_EXTRACT TO READ_.
* * *

The second problem with the “unwilling suburbanites” angle: The suburbs have voted for transit before. In 2008, a Sound Transit proposition was overwhelmingly approved by voters across King, Pierce and Snohomish counties. In the parts of King County where it was on the ballot, the Sound Transit measure decisively outpaced this year’s. That included resounding wins in some suburban communities.
Take a look at this table, showing the relative performance of 2008’s Sound Transit measure versus this year’s Metro Transit proposition.
The figures are staggering. Losses were modest in Seattle, with support for the 2008 vote at 70% and support for the 2014 vote at 67%. On the other hand, the “yes” support in Auburn dropped by more than half, from 47% in 2008 to a paltry 23% this year.
In most of King County, it’s obvious that Prop. 1 lost a huge chunk of voters that were supportive of Sound Transit in 2008.

* * *

_PROVIDED DATA_.
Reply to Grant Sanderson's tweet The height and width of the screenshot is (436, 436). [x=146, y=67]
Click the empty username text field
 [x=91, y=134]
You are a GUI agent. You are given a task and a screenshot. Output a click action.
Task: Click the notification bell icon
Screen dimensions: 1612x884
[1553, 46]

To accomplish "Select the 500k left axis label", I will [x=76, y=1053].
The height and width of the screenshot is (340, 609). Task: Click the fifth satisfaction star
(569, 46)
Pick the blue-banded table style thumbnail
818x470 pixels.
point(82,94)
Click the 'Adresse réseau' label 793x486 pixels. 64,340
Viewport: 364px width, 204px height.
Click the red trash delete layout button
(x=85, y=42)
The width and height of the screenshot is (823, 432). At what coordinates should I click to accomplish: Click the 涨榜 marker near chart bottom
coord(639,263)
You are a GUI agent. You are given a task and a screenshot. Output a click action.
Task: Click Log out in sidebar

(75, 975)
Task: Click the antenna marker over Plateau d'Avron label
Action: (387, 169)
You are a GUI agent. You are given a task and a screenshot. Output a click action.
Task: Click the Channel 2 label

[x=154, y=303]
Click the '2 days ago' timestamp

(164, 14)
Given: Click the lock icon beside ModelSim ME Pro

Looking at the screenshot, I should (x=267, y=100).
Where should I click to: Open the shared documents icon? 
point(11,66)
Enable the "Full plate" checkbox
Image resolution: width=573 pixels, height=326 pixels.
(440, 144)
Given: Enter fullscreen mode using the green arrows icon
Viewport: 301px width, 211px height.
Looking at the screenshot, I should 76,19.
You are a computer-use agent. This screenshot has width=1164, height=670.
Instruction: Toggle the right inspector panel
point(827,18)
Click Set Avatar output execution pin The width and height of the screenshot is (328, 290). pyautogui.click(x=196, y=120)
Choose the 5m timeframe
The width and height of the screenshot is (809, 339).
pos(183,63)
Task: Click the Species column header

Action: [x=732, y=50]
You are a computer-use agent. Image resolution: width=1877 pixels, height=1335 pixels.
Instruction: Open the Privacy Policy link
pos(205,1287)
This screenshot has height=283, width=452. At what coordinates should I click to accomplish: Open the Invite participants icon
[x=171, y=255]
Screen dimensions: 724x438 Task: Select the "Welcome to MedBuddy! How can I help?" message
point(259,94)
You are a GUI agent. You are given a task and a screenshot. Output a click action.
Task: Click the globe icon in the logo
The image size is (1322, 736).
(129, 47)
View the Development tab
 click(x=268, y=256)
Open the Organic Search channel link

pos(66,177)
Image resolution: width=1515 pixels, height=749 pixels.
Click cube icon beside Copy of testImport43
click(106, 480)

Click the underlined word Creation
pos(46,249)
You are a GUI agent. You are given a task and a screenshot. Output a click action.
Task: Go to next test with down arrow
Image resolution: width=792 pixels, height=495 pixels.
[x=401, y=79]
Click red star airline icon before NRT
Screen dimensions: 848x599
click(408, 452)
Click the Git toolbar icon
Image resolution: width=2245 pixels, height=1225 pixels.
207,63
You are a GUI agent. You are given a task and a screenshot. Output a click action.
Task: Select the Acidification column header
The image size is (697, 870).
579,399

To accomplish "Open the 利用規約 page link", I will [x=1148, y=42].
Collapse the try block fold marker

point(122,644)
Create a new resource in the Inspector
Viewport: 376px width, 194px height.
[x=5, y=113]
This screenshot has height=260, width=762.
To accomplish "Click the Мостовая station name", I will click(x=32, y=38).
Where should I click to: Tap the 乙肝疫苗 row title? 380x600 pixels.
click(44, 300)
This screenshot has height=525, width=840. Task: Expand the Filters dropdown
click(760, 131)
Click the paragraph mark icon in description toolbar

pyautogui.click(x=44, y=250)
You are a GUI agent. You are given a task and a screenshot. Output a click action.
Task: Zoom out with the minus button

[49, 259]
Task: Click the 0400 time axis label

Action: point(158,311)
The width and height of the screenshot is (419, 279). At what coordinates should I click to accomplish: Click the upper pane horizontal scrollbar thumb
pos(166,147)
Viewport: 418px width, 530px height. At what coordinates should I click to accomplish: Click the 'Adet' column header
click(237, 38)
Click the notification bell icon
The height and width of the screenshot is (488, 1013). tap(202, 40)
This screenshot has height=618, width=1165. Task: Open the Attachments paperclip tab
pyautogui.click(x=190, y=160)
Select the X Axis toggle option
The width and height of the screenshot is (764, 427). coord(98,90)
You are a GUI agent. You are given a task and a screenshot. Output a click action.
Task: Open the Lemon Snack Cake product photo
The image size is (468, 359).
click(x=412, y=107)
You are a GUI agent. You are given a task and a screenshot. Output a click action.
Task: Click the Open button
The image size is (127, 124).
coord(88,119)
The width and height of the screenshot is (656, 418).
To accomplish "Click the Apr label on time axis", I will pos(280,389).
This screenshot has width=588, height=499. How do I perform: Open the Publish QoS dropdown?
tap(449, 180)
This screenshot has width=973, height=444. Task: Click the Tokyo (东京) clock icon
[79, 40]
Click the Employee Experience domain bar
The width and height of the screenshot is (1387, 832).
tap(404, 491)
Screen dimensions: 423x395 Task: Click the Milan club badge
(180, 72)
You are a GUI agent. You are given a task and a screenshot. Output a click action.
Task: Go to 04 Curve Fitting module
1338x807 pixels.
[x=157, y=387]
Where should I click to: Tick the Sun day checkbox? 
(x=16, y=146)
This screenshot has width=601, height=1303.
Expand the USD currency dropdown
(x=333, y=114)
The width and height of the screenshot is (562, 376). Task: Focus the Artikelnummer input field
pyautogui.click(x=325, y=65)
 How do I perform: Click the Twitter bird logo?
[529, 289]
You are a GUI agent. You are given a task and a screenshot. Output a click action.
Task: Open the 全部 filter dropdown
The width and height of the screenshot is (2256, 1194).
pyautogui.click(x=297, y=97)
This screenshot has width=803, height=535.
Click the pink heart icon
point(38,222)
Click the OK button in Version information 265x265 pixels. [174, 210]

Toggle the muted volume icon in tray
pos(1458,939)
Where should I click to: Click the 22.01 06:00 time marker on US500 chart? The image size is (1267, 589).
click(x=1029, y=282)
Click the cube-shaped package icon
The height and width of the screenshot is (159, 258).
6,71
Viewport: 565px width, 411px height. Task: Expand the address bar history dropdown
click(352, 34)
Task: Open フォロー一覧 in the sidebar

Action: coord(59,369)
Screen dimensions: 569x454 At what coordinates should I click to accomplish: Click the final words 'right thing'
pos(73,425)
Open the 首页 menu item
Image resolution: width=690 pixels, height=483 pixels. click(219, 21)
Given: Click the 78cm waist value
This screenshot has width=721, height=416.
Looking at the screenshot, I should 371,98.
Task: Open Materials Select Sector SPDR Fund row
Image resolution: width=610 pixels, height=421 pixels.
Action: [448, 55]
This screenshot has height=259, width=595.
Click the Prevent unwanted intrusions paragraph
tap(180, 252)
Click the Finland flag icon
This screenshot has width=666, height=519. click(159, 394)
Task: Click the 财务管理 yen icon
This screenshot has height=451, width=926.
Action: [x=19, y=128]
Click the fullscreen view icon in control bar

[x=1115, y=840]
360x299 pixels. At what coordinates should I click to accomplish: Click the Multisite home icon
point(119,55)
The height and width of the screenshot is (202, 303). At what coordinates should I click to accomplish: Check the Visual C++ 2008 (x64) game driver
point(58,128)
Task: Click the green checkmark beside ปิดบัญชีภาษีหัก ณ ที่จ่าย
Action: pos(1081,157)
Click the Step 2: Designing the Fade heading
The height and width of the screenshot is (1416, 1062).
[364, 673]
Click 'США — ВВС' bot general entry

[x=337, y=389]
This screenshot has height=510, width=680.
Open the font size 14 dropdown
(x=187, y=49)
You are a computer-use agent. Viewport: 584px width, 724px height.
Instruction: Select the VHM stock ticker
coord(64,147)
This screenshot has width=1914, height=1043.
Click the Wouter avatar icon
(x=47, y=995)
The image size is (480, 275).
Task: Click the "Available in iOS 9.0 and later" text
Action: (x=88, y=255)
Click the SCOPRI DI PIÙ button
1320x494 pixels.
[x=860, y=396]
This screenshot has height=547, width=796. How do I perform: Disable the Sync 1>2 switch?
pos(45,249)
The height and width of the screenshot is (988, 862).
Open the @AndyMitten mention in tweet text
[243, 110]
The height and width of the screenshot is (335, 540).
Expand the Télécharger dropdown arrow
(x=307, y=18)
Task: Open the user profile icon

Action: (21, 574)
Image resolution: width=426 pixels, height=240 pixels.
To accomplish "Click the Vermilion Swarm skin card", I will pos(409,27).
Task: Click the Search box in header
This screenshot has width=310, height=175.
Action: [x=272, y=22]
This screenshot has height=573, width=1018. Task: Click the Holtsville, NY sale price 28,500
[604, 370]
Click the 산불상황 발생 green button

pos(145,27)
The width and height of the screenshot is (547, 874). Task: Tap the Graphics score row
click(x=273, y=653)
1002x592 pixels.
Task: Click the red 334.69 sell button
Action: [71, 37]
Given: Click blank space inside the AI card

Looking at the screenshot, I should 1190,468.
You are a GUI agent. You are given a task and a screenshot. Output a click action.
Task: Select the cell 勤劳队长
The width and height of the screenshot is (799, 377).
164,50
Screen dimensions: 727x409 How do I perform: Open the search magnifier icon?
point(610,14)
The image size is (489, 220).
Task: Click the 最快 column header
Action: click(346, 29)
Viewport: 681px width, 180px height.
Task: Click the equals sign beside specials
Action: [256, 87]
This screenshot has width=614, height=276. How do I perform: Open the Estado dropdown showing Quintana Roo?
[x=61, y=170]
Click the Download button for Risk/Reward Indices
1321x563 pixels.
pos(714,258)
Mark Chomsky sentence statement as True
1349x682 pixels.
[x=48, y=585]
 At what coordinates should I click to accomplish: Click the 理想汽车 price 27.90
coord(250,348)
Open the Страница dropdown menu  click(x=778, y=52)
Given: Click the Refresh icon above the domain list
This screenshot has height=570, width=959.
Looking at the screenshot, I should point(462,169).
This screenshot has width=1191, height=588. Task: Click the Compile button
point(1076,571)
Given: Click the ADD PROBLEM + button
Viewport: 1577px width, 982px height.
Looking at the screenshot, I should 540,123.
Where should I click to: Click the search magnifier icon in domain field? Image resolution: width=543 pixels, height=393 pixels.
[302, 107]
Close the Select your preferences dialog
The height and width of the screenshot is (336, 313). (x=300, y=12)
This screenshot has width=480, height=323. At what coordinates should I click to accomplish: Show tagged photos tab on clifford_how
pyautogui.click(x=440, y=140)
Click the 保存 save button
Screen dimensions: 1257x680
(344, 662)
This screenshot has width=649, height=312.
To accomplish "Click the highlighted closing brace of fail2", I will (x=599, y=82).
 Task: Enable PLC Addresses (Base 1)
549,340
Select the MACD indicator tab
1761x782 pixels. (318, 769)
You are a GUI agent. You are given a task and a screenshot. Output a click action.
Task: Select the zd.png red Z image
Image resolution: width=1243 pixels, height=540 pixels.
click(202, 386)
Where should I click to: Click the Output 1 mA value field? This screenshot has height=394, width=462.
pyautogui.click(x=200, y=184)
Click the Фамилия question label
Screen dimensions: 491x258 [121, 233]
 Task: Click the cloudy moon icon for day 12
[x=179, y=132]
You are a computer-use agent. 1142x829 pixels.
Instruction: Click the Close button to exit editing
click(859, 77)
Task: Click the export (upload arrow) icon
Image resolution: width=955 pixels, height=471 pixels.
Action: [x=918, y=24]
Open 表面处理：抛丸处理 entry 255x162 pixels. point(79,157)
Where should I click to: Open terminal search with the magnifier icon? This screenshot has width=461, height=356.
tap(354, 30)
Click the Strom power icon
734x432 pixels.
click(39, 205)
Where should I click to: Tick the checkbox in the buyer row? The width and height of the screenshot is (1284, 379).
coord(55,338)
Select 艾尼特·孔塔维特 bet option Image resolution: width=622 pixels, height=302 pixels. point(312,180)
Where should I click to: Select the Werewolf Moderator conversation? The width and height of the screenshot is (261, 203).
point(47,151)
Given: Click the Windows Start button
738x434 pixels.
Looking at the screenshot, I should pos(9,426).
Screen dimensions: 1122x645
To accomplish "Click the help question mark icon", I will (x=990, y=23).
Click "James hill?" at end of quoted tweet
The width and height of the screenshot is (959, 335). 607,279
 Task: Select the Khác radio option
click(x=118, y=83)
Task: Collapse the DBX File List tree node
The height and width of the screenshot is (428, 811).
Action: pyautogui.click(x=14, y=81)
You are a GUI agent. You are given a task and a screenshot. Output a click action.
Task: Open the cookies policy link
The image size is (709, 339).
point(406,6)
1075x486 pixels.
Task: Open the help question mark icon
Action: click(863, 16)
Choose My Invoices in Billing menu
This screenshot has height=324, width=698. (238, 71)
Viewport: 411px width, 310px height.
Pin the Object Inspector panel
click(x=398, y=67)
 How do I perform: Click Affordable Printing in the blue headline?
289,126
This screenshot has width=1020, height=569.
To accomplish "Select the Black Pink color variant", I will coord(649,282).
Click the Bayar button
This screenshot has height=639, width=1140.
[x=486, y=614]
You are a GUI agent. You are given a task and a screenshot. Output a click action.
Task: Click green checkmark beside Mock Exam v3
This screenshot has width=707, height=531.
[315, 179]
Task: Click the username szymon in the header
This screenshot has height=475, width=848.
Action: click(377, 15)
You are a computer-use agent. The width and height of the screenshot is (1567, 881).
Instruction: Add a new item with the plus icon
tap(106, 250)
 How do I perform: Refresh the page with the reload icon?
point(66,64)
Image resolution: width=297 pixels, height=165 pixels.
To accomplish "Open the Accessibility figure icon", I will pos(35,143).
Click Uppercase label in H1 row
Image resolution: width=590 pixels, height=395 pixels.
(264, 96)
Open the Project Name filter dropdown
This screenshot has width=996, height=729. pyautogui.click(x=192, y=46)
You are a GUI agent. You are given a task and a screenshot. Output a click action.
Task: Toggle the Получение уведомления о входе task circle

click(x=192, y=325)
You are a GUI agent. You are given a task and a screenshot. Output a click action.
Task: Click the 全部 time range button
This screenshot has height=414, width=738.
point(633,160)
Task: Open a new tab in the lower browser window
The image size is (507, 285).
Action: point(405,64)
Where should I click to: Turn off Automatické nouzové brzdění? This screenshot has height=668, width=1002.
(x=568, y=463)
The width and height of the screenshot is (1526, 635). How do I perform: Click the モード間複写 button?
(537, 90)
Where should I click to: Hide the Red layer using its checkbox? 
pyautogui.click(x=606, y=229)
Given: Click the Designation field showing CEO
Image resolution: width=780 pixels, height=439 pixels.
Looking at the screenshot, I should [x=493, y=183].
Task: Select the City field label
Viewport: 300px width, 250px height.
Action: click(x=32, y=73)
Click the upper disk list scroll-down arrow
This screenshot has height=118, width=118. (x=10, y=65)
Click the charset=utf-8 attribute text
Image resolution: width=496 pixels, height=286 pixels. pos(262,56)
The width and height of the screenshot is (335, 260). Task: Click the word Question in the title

* * *

_SET EXERCISE 1_. In the transit vote text, what share of Auburn voters supported this year's measure?
_SET EXERCISE 2_. Carry on the transit vote text from its last sentence.

_OUTPUT 1_. 23%

_OUTPUT 2_.
These were different measures, of course, but that’s very much the point. There was something in this year’s proposal — whether it be car tabs, the focus on bus transit or Metro Transit itself — that alienated suburban voters. The result was a marked decline of support that cannot simply be attributed to anti-transit sentiments. We’ve seen turnarounds on transit issues before — Sound Transit’s 2008 success followed a 2007 loss — but never before have attitudes between so polarized between the city and suburbs.
That leaves transit advocates with a dilemma: Do they hone their message for the broader region, or narrow their focus to supportive Seattle? That question is likely to weigh heavily on the debate around “Plan C” — and could send transit advocates even further into the alphabetic reaches.